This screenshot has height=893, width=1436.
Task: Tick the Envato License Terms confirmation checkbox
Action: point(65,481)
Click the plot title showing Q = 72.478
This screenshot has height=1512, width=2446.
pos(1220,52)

...

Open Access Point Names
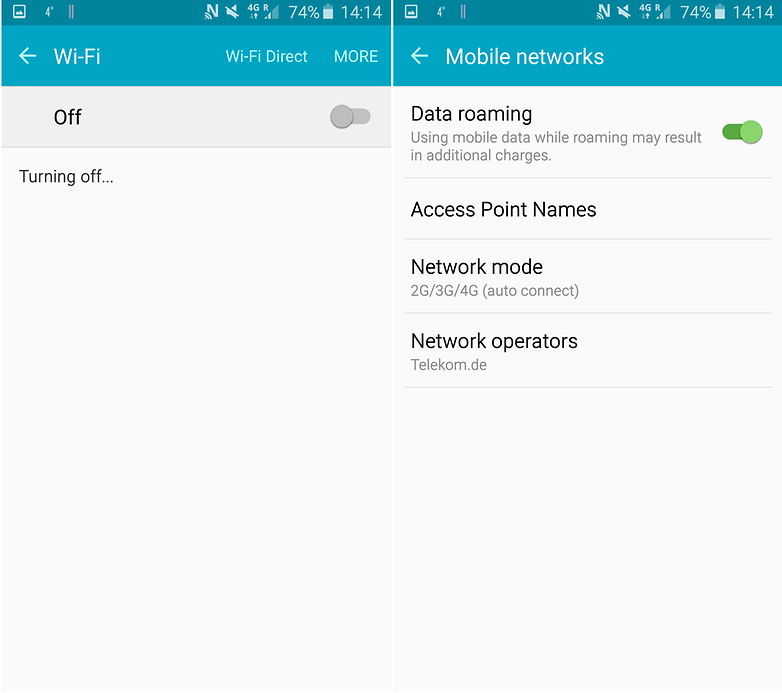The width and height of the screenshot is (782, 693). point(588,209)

WHAT TO WORK ON
Transcribe the data verbatim, from the line containing "This screenshot has height=893, width=1436." through the line containing "pos(1220,52)", inclusive.

EXERCISE ANSWER
This screenshot has height=893, width=1436.
Task: Tick the Envato License Terms confirmation checkbox
Action: point(65,481)
Click the plot title showing Q = 72.478
This screenshot has height=1512, width=2446.
pos(1220,52)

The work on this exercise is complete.